Guests who stayed here loved
“I ended up at The Westbury Dubbo at very short notice after an Avis rental car debacle at the airport meant I unexpectedly needed to stay the night in Dubbo. In the circumstances, it felt less like making a normal hotel booking and more like being rescued by a charming elderly house with good manners.
The building itself is lovely: an old, restored Dubbo residence with a sense of history, proportion and quiet eccentricity that modern hotels rarely manage. It feels like a heritage building in spirit, with the air of a grand old country house that has seen plenty of arrivals, departures and minor travel disasters before mine.
I stayed on the ground floor in a comfortable room where the large bed very much dominated the space. The room was mostly clean, warm and pleasant, with decoration that seemed to fit the era of the building rather than fight against it. It was not slick or corporate, which was very much the point. It felt personal, whimsical and very much of its place.
The room had what I needed after a long and ridiculous travel day: mini fridge, coffee, reverse-cycle air conditioning and enough comfort to decompress. The hallway and common areas had a beautiful scent, and there were enough small decorative touches to make the stay feel cared for without becoming fussy.
There was one less charming old-building moment: while my laptop was plugged in, there was a crackly electrical event, after which the laptop shut off and has not behaved quite the same since. I cannot say with certainty what caused it, but it was unsettling and made me wonder whether some of the older electrical fittings might deserve a check.
The first little story of the stay was the mysterious carafe in the main foyer.
With glasses nearby, it contained something dark and inviting that looked very much like port or tawny. It had the air of an old-house ritual, the sort of thing that brought to mind Penfolds Grandfather Tawny and a slower, more civilised era of travel. As I never saw another soul and was not explicitly invited to partake, I left the port, or possible port, to its secrets.
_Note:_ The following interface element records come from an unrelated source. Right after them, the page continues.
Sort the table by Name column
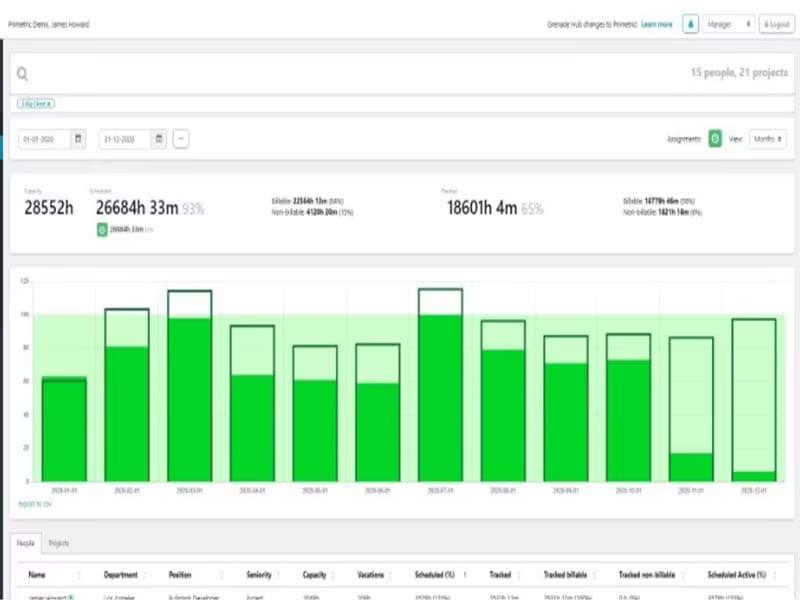Screen dimensions: 800x600 point(37,575)
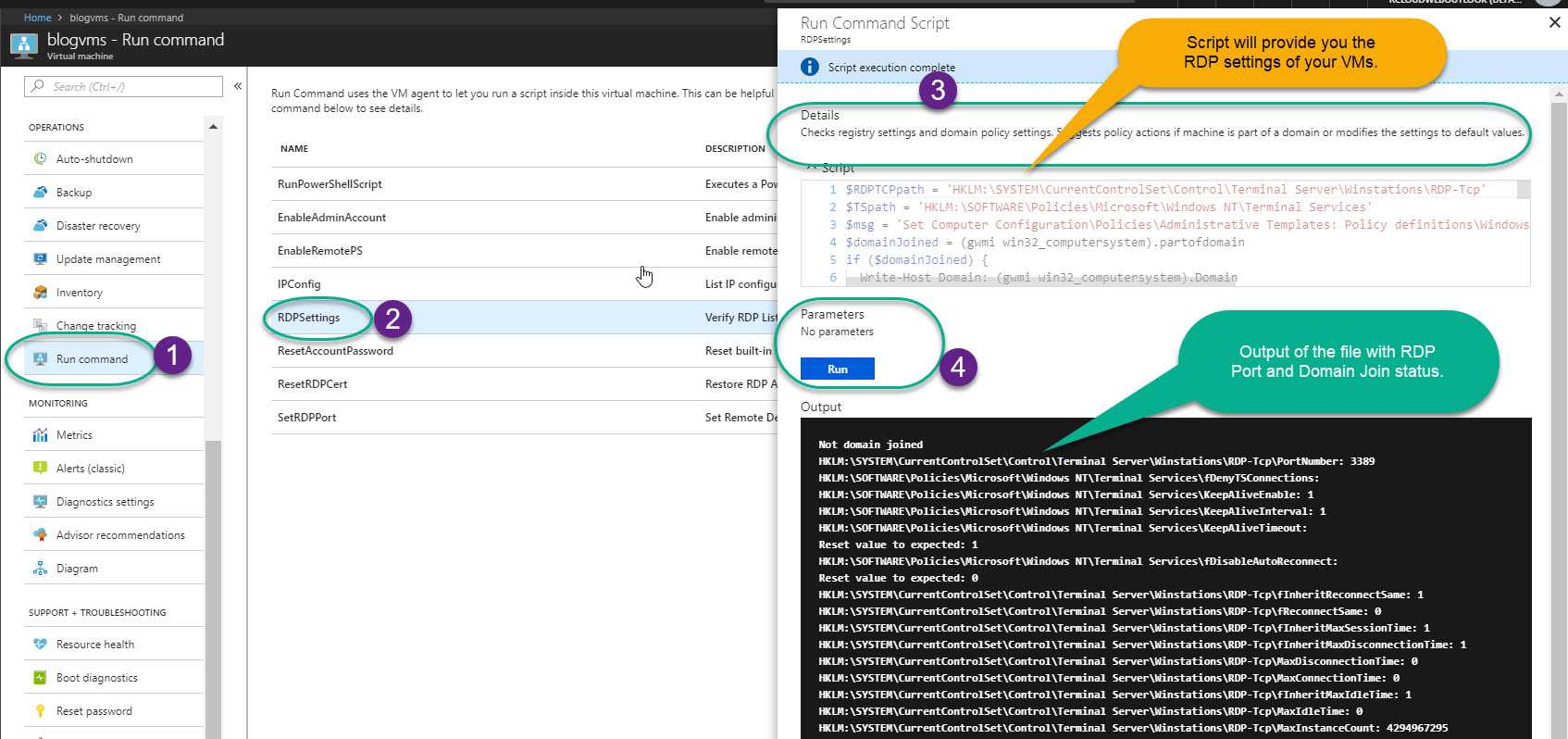Viewport: 1568px width, 739px height.
Task: Open Diagnostics settings menu item
Action: pyautogui.click(x=105, y=502)
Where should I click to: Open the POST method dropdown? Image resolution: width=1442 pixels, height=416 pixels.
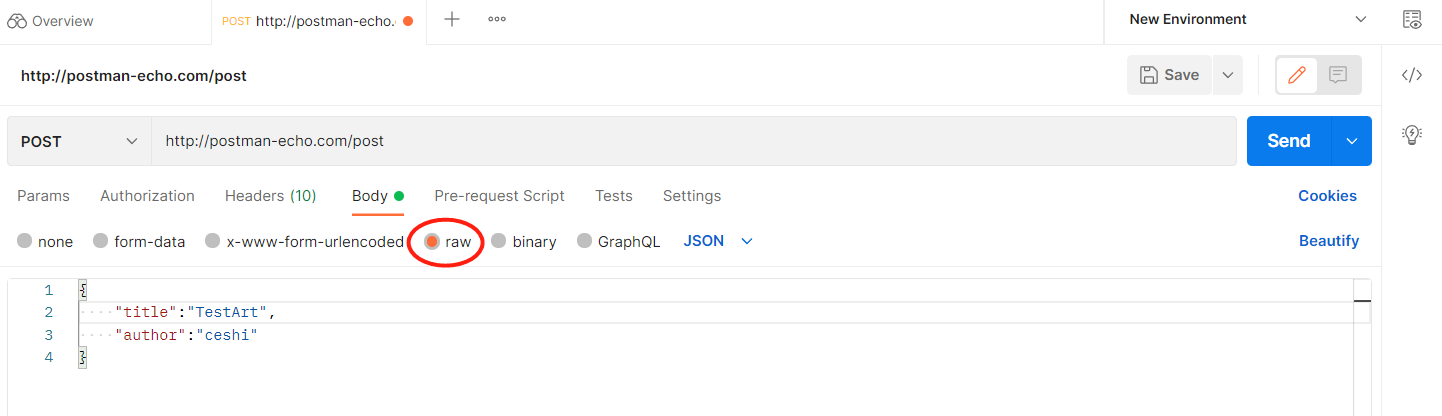point(79,142)
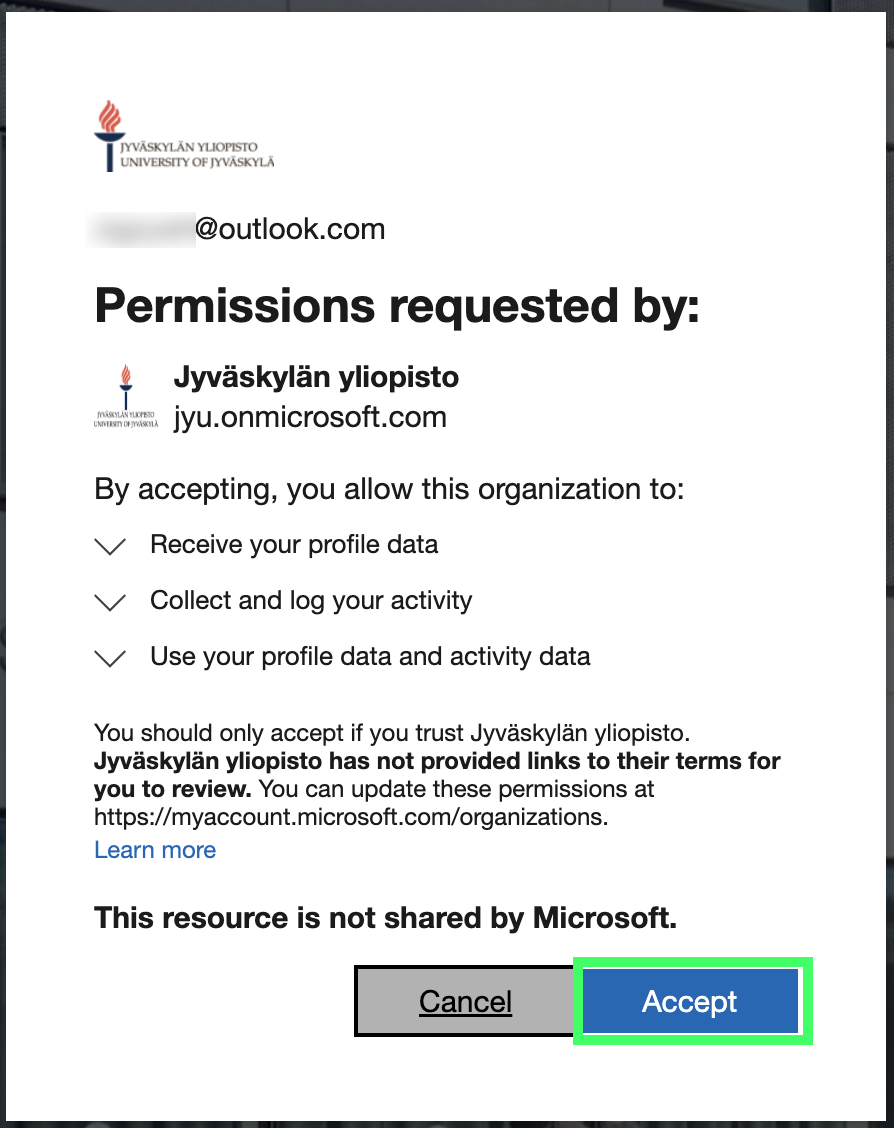Click the 'Permissions requested by:' heading

[397, 306]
Instead, following a local recommendation, I walked out for a local gin martini and a pub-style surf and turf at the Pastoral Hotel. The sirloin was genuinely surprising: a generous cut with an enormous fat cap and what looked suspiciously like an expert reverse sear - edge-to-edge medium rare, with a proper crust. The crisp salad did its job; the mashed potato was sadly lumpy and defeated. Still, after a 45-minute wait on a very busy Saturday night, it was a far better pub dinner than the circumstances had any right to deliver.
Breakfast the next morning was self-serve in the sunroom, which was still comfortable in winter, though I imagine it would be especially lovely in better weather. I had banana on toast, coffee, yoghurt and a very tasty local granola. The coffee was average rather than memorable, but in context - quiet sunroom, old house, emergency accommodation turning into a gentle morning - it was perfectly adequate.
They were also able to accommodate a late check-out while I resolved what I thought was the last of the Avis issue, though with comic timing this would prove not to be the last of the Avis car issues. That flexibility was genuinely appreciated.
Overall, The Westbury turned an annoying travel disruption into a memorable and unexpectedly charming overnight stay. Comfortable, characterful, generous when it mattered, and full of old-house atmosphere. There was an unsettling electrical incident that would make me cautious about using the power points without a surge protector, but otherwise it was a warm, whimsical and quietly lovely place to land after the airport chaos.”